Challenge A
Using the award page, answer each question on its own line: (i) What does the winner receive? (ii) Which university is jury member Mariya Lesiv affiliated with? (iii) Until when will the 2022 winning article be freely accessible from Taylor & Francis online?
Challenge B
Retype everything in the award page from "The Canadian Association of Slavists Article" down to "volume (calendar year).".
Start of Reading passage
The Canadian Association of Slavists Article of the Year Award

To mark of the achievement of the 60th volume of Canadian Slavonic Papers / Revue canadienne des slavistes in 2018, the Canadian Association of Slavists and Taylor & Francis established the “Article of the Year” Award, which honours the best article published in the Association’s journal, Canadian Slavonic Papers/Revue canadienne des slavistes, in each completed volume (calendar year).

A committee of the editorial and advisory boards, appointed by the President of the CAS, will consider a shortlist of up to five articles selected by the Editor. A certificate and $250 will be awarded to the winner at the Annual General Meeting of the CAS the following spring of each year.

For more information, please contact the Editor, Professor James Krapfl, at james.krapfl@mcgill.ca or visit the Taylor & Francis webpage.

2022 Winner

The 2022 Canadian Association of Slavists Article of the Year Award goes to Jeff Hayton for his article “Wutanfall: emotional entanglements in the East German punk subculture.”

Jury members Bohdan Harasymiw (University of Calgary), Mariya Lesiv (Memorial University), and Lavinia Stan (St. Francis Xavier University) prepared the following citation:

Instead of presenting punk rock as having been simply in confrontation with the Communist East German regime, as is conventionally done, this article depicts the relationship as one of interdependence. Viewed through the analytical lens of entanglement, the author demonstrates how the punk movement was kept alive despite repression. It became a search for authenticity as well as a protest. This case study goes beyond the existing literature, opening up a new vista on protest movements in the GDR and in general. The punk subculture was able to thrive due to the attention paid to it by the Stasi, unlike in Western societies, where it was effectively co-opted by commercialism. A first-rate article, enjoyable and instructive from many disciplinary perspectives.

The article will be available for free access from Taylor & Francis online until May 2024.

2021 Winner

The 2021 Canadian Association of Slavists Article of the Year Award was presented to Ronan Hervouet for his article “Dignity, Arbitrary Rule, and Emancipation in an Authoritarian Regime: Ethnographic Remarks on the Uprising in Belarus.”

Here is the jury’s citation:

In his essay, Ronan Hervouet identifies and skilfully contrasts two forms of dignity that Belarusian citizens rely upon to keep their individual and collective sense of worth in the context of Aliaksandr Lukashenka’s repressive political regime. For those citizens supporting or participating in the protest movements in Belarus, dignity plays a central role in their struggle for emancipation. However, relying on his work as an ethnographer, Hervouet rethinks agency within authoritarian contexts and masterfully maps other strategies for attaining a sense of esteem that does not incorporate political claims for freedom and democracy or represent an open critique of the regime. By so doing, he has shown that claims to dignity, often expressed as longing for peace and stability, can go together with arbitrary rule and authoritarian regimes. Readers will find this essay insightful for the author’s analysis of dignity’s ambiguous role in contemporary Belarus.
End of Reading passage
Start of Stored data
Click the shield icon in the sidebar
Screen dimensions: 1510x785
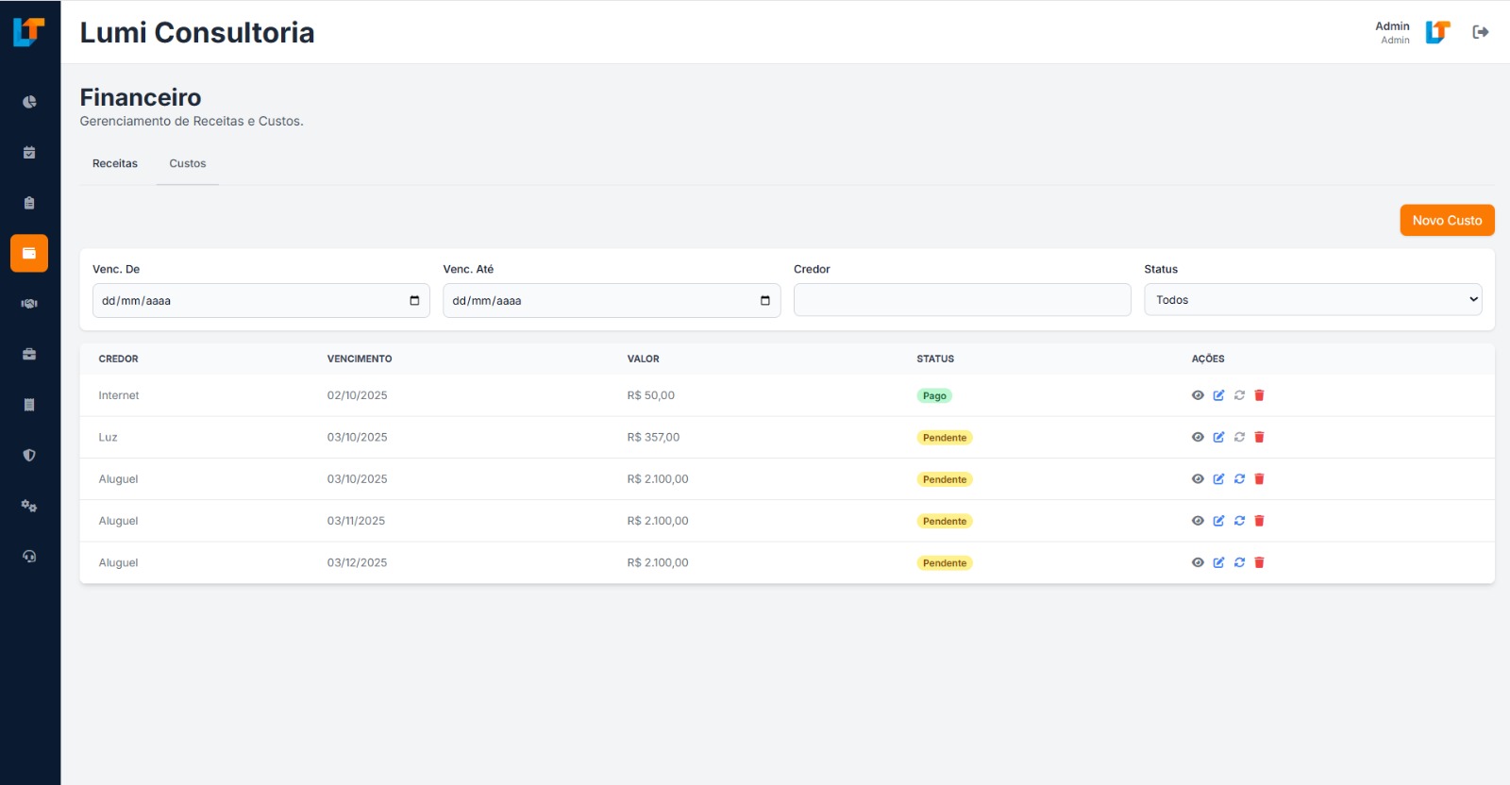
End of Stored data
Output A
(i) A certificate and $250
(ii) Memorial University
(iii) May 2024

Output B
The Canadian Association of Slavists Article of the Year Award

To mark of the achievement of the 60th volume of Canadian Slavonic Papers / Revue canadienne des slavistes in 2018, the Canadian Association of Slavists and Taylor & Francis established the “Article of the Year” Award, which honours the best article published in the Association’s journal, Canadian Slavonic Papers/Revue canadienne des slavistes, in each completed volume (calendar year).